OBJECTIVE A
Pick out and copy every line of the listing below that contains the string "Turbo", paying attention to upper and lower case.

History is like that, though – examine it through the lens of our own times, and you will witness few rose-colored scenarios. Indeed, had the issue of slavery been dealt with back then, it’s unlikely there ever would have been a United States.
And still these men had great wisdom and foresight, and through compromise and principle they bequeathed us an enlightened constitution and a framework within which to work out our differences and problems.
Most of them greatly feared mob rule. They were suspicious of demagoguery and felt that the “great unwashed” were too easily manipulated.
Whatever would they think now as media clowns, blowhards, braggarts, and a twenty-four hour news cycle pollute any kind of civil and meaningful discourse? Is it any wonder that people are confused and angry and yet are not quite sure who caused their problems, let alone what the answers might be.
These Founding Fathers were giants: great debaters, writers, and leaders – take a glance at the Federalist Papers most of which Alexander Hamilton apparently dashed off in between frolicking, politicking, making a living and raising a family.
Many were bitter rivals whose supporters fought in the streets; Hamilton himself was killed in a duel by Aaron Burr, and he particularly disliked Thomas Jefferson.

OBJECTIVE B
Carry the passage about the Founding Fathers above forward from its last sentence.

(Click-target listing)
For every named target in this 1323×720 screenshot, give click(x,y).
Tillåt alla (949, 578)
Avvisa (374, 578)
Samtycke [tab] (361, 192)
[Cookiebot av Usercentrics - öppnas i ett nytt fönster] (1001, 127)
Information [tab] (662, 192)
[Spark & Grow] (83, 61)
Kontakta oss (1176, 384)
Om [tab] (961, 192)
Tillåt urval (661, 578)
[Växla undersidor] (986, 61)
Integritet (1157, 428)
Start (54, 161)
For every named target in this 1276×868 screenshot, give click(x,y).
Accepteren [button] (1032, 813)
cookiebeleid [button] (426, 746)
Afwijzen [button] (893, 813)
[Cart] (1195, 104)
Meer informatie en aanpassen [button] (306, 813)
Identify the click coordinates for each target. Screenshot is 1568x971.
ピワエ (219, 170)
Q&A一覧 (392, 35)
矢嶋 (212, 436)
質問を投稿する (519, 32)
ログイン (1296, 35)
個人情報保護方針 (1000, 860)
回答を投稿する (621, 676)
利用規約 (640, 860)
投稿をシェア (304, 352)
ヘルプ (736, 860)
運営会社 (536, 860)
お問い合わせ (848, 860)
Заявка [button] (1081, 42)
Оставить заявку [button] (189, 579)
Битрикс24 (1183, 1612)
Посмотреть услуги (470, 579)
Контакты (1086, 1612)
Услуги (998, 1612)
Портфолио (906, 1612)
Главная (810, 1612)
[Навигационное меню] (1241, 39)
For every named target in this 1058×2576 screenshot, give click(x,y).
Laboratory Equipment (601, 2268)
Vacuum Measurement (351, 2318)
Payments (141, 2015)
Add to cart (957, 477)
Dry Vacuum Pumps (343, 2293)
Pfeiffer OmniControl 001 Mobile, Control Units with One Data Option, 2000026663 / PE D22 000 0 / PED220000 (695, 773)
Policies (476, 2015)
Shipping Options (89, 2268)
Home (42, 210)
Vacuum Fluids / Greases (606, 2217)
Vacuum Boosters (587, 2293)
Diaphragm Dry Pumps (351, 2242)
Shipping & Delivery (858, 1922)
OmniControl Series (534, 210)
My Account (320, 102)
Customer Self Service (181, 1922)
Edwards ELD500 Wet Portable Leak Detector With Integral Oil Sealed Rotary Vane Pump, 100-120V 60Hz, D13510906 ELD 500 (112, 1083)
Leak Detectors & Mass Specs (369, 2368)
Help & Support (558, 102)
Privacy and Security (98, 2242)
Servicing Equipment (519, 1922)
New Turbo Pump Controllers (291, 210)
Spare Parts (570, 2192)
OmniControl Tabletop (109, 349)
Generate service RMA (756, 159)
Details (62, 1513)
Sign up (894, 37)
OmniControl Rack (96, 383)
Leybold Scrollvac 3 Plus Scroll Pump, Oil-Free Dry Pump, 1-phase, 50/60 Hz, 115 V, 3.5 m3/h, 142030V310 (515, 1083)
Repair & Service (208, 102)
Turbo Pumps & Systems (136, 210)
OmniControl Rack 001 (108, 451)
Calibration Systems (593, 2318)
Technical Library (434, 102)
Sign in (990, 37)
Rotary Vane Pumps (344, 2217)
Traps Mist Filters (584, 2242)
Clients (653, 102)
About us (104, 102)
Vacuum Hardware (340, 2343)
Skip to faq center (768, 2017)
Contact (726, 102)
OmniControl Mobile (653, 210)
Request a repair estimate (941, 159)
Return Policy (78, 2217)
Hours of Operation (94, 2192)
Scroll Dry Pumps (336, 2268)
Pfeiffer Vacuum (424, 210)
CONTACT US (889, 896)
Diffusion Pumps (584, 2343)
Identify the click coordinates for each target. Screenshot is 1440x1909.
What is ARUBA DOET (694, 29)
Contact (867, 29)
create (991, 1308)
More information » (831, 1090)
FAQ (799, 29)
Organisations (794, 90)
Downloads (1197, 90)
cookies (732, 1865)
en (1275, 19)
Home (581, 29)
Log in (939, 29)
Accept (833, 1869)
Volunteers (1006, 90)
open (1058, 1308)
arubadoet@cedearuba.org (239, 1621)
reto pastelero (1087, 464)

WRITTEN REPLY A
New Turbo Pump Controllers (291, 210)
Turbo Pumps & Systems (136, 210)

WRITTEN REPLY B
And yet, they made big, though often unpopular, calls. With the newly fledged republic on the verge of bankruptcy, Hamilton insisted that all debts from the Revolutionary War be honored, for if not, the markets and creditors would never again trust the fiscal credibility of the country. He was accused of favoring the banks but argued his case brilliantly and, in the end, his rivals acquiesced.
The stoic George Washington looked on appalled. He knew most of the combatants and had but one hope – that they never form themselves into political parties. While he didn’t agree with many of their ideas, he felt that they were basically decent men who could be appealed to on an individual basis. Combine them in parties, however, and the herd principle would take over.
The idea of public opinion holding sway was frightening. Congress, whether in Philadelphia or Washington, was far from most members’ constituencies. There they were isolated and able to deliberate and make decisions for the national good, unlike our present day peacocks preening before TV cameras while leading with those ubiquitous sanctimonious words that have me running for the hills, “The American people…”
In the end, though, the Founding Fathers depended on a literate and intelligent electorate. As there was nothing approaching universal suffrage, the body of voters was small, condensed and often well educated by today’s standards. Common discourse was part of life and entertainment in and of itself.
There were of course Bill O’Reillys and Keith Olbermanns, provocateurs long on short fuses, fueled by political partisanship; but people of the time were used to lengthy church sermons and public rallies, and were practiced in crystallizing thoughts, summing up ideas and arriving at their own conclusions.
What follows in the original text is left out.